Given text START
Mounting evidence from genome analysis of archaic populations has indicated that the various hominin species mated with each other.
When Neanderthal and modern human populations crossed paths, they interbred too. The Neanderthal genome data confirms that there was “leakage of DNA” from these extinct hominins into modern humans.
“Neanderthals live on a little bit in people living outside Africa today,” Pääbo said, making up about two percent of the genome of all humans that don’t originate from Africa.
Collating the genetic material of two related hominin species — the Neanderthals and Denisovans — and comparing it with sequence data of 25 humans, the researchers have triangulated in on a section of the hominin genome that is unique to our species.
“It’s a definitive recipe if you like for making a modern human,” Pääbo said. “We can now start doing experiments to ask what is it that makes modern humans special.”
“There is also an interesting question of what, if anything, Neanderthal and Denisovan DNA may be doing in the people that have it today, and whether it has been of benefit or detriment to our species,” Chris Stringer, a paleoanthropologist at the Natural History Museum in London, who was unconnected with the work, wrote in a comment sent to press.
Further research into what those areas coded for may reveal why we, homo sapiens, lived on while Denisovans, Neanderthals, and scores of our hominin relatives vanished.
Given text END
Copy out the entire passage on Neanderthal DNA in modern humans word for word.
The data START
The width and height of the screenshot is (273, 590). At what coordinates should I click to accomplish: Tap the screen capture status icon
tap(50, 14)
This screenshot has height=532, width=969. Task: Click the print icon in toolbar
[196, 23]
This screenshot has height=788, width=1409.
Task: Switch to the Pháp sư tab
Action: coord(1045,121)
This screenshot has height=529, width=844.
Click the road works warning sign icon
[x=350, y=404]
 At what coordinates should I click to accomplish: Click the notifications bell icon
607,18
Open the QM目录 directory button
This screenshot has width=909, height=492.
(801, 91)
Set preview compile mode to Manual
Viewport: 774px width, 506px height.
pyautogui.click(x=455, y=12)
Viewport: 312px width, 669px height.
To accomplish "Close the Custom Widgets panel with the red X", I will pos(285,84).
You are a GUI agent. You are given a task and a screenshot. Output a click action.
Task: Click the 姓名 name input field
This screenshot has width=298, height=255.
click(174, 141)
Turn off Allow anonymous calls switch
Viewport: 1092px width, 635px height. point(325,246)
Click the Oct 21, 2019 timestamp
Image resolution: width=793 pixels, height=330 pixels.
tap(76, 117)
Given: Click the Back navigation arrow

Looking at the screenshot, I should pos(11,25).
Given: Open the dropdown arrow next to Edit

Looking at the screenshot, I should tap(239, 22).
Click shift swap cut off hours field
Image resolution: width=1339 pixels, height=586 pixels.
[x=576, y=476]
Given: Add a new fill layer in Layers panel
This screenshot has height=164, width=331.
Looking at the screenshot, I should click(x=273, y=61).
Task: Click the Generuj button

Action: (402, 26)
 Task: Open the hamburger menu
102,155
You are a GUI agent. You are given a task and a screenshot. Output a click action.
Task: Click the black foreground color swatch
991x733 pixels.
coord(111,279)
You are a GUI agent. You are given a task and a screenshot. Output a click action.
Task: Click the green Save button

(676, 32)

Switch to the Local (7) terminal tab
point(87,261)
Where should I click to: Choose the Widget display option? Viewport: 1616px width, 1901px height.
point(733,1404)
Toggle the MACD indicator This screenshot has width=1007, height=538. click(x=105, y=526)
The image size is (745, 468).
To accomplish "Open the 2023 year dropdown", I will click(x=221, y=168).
The data END
#### [Task response]
Mounting evidence from genome analysis of archaic populations has indicated that the various hominin species mated with each other.
When Neanderthal and modern human populations crossed paths, they interbred too. The Neanderthal genome data confirms that there was “leakage of DNA” from these extinct hominins into modern humans.
“Neanderthals live on a little bit in people living outside Africa today,” Pääbo said, making up about two percent of the genome of all humans that don’t originate from Africa.
Collating the genetic material of two related hominin species — the Neanderthals and Denisovans — and comparing it with sequence data of 25 humans, the researchers have triangulated in on a section of the hominin genome that is unique to our species.
“It’s a definitive recipe if you like for making a modern human,” Pääbo said. “We can now start doing experiments to ask what is it that makes modern humans special.”
“There is also an interesting question of what, if anything, Neanderthal and Denisovan DNA may be doing in the people that have it today, and whether it has been of benefit or detriment to our species,” Chris Stringer, a paleoanthropologist at the Natural History Museum in London, who was unconnected with the work, wrote in a comment sent to press.
Further research into what those areas coded for may reveal why we, homo sapiens, lived on while Denisovans, Neanderthals, and scores of our hominin relatives vanished.